--- Questions ---
1. In the essay addressed to the lion, what animal did the young lioness Kamunyak adopt in 2002?
2. Carry the essay addressed to the lion forward, starting after its last sentence.

--- Excerpt provided ---
[Start of section]
Your roar is the great tremor in the voice of the world.
Some say your voice answers the call of the thunder there in the vast open spaces of Africa. Your spirit honors the cave dwellers of the olden days where we sought protection from the prowess and presence of your kind because you were the unfathomable predator, often silent, and terrifying, but ultimately the great foil to man.
Even our son Lysander who learned to walk and talk in Africa as a child said you are the “ghost in the grass.” Indeed, who does not know you, a beast that haunts the entire conscience of our species?
Millennia ago you may have taunted our dreams in the caves of Chauvet and forced early man to cower behind fire and tell stories of your amazing power. Still others sang songs of protection against your vaunted species.
I am still bewildered by the time a young lioness Kamunyak, the blessed one, adopted a baby oryx antelope as one of her own back in 2002 in Kenya. She had lost her family, her mother, her sister and took the oryx baby as part of her family. She amazed biologists all over the world. Whatever moved her to adopt a being so very unlike herself, we will never know, but it was born of play and fellow feeling and perhaps even something of compassion. The proverbial lion could lay down with the lamb. It was a lesson for humanity, a lesson for us all. You are a killer, yes, but you are so much more!
[End of section]
(Collected data entries)
[Start of section]
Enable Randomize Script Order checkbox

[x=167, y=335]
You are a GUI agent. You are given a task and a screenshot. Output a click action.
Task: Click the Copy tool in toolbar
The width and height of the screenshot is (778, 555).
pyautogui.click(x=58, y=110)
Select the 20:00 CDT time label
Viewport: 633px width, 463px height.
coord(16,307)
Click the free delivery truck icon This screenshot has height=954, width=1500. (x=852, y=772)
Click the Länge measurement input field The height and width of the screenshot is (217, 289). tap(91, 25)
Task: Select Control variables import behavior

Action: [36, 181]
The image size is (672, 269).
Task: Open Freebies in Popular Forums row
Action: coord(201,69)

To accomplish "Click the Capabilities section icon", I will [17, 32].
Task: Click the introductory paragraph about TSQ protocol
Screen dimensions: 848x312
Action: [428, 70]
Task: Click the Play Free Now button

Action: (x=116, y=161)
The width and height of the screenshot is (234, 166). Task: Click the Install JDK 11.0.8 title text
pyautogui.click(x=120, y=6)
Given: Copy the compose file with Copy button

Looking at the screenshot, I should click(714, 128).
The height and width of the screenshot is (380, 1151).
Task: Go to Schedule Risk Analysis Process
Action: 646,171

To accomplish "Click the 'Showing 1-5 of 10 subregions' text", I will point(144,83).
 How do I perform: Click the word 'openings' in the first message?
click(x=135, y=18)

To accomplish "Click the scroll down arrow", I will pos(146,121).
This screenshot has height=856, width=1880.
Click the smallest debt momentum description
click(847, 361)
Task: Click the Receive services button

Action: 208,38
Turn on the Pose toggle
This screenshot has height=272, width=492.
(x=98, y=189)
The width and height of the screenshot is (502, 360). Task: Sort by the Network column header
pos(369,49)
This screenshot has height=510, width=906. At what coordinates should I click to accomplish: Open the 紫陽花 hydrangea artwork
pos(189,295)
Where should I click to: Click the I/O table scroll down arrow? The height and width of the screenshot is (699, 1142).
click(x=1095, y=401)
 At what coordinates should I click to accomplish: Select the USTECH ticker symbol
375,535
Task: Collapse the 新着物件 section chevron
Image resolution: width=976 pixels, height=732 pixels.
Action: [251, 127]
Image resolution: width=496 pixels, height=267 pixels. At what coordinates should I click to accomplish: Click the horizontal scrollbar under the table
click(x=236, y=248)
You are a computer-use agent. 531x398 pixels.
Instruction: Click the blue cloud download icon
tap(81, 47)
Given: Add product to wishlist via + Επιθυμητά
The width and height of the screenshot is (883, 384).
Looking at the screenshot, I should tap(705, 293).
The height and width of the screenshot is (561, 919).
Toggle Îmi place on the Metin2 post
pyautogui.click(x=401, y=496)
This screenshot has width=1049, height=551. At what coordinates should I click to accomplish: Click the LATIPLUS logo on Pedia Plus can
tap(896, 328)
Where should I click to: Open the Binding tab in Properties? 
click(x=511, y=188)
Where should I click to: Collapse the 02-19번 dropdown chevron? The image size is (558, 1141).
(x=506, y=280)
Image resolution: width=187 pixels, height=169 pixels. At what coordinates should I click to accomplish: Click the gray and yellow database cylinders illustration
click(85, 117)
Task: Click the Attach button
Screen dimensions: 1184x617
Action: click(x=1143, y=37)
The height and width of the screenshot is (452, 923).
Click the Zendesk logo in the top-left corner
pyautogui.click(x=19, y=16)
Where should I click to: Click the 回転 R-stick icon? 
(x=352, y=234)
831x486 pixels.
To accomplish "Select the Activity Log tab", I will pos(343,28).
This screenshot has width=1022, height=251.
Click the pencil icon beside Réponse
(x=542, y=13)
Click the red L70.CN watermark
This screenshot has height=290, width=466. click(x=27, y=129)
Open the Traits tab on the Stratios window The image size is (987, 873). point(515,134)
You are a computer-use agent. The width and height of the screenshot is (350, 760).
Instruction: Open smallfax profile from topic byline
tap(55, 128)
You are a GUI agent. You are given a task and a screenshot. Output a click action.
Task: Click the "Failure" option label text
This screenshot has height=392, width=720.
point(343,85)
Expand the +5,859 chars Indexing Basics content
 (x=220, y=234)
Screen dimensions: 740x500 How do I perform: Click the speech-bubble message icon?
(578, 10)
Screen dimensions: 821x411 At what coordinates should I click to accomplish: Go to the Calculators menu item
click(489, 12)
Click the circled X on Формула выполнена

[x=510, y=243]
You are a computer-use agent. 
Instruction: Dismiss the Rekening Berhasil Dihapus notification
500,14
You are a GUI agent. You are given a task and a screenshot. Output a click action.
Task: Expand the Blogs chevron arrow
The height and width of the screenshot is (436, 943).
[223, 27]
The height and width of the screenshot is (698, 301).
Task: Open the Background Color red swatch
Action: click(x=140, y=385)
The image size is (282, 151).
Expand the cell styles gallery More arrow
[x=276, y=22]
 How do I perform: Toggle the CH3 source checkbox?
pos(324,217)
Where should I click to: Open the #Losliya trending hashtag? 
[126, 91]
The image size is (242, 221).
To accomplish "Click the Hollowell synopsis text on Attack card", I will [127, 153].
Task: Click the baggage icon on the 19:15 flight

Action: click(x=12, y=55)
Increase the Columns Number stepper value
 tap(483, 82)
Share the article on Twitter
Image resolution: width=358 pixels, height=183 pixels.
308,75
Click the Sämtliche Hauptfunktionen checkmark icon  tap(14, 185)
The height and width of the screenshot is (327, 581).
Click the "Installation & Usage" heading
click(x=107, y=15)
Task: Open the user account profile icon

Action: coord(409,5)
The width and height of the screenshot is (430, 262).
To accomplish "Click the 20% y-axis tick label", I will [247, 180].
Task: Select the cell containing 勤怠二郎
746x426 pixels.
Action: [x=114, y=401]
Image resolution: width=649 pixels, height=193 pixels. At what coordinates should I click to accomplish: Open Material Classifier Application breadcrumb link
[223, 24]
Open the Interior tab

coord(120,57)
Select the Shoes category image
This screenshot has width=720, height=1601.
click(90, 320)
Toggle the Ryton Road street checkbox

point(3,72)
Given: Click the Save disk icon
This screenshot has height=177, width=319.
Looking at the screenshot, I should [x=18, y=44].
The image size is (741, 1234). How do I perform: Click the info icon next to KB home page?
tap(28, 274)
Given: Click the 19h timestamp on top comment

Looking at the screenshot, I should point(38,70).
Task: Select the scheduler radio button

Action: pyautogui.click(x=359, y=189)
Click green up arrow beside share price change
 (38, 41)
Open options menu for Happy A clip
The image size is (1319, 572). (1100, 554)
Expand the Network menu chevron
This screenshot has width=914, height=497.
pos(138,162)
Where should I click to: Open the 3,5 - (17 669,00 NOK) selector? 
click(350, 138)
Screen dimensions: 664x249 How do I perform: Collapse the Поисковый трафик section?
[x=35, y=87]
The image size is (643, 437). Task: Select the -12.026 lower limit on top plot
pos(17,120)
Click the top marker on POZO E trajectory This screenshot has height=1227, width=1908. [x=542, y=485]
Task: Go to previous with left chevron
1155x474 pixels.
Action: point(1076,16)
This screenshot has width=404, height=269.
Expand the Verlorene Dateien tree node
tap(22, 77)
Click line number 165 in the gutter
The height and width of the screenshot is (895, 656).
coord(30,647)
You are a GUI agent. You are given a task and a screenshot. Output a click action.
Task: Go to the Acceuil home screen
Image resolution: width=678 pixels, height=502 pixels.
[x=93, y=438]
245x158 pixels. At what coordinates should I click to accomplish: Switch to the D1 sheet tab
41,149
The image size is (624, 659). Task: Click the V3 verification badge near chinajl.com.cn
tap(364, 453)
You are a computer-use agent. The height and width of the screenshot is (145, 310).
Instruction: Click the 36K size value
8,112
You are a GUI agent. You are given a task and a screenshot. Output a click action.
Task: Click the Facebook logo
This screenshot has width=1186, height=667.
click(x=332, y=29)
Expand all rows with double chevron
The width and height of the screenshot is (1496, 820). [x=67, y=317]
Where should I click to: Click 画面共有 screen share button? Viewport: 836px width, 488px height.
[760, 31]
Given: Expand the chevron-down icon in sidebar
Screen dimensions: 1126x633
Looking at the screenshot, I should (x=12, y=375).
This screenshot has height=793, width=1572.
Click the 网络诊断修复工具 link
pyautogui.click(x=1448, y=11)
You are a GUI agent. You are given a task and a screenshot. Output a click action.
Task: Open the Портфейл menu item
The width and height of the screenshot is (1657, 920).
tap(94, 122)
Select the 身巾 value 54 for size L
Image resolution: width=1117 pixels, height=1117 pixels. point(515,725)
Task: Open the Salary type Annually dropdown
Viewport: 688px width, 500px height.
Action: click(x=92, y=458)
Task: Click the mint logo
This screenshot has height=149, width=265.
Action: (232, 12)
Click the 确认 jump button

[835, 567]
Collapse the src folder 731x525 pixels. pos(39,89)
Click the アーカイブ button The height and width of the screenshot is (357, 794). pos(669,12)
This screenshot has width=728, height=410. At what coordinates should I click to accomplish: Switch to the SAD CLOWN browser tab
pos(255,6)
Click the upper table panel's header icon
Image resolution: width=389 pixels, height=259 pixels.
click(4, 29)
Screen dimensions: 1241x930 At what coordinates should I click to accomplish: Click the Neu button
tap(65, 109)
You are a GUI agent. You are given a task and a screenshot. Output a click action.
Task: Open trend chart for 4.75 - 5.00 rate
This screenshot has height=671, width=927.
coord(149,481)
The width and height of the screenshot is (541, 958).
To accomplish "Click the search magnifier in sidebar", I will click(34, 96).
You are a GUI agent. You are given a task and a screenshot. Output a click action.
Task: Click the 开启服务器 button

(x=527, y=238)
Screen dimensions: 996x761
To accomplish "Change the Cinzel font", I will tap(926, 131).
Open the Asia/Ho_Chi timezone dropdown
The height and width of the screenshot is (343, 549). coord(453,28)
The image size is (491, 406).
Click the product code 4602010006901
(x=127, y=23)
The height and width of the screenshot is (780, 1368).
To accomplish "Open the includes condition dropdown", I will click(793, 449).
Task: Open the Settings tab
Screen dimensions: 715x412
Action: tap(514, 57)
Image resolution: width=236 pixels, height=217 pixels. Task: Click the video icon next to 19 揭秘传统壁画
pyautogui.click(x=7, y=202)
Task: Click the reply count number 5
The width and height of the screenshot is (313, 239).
[End of section]
--- Written answers ---
1. A baby oryx antelope.

2.
We grew up side by side there on the plains, on the savannah where we too began. You were so noble and magisterial in your stance that our royalty had to have you as their emblem. We have honored you all over the world in insignia, on shields, on fountains, on flags, on castles, on temples. You have been the emblem of royalty for kings for millennia and yet they have persecuted you and shot you as if challenged by your great pride, unmatchable and regal beyond compare, like the great predator of Africa that you are.
And yet you were so superb in your ability to take life and colonizers’ cattle in the 20th century that you also became vermin for the empire makers in Africa. You were so magnificent that they had to possess you in death. In our confusion we started to destroy you willfully, remorselessly, like murderers. But when you killed, it was always for food. You were stronger, faster, more cunning.
“A lion does not except for food, kill nor fight nor interfere with other living creatures,” wrote Martin Johnson in 1929. That is more than can be said of man. How many of you were there then? Half a million? More?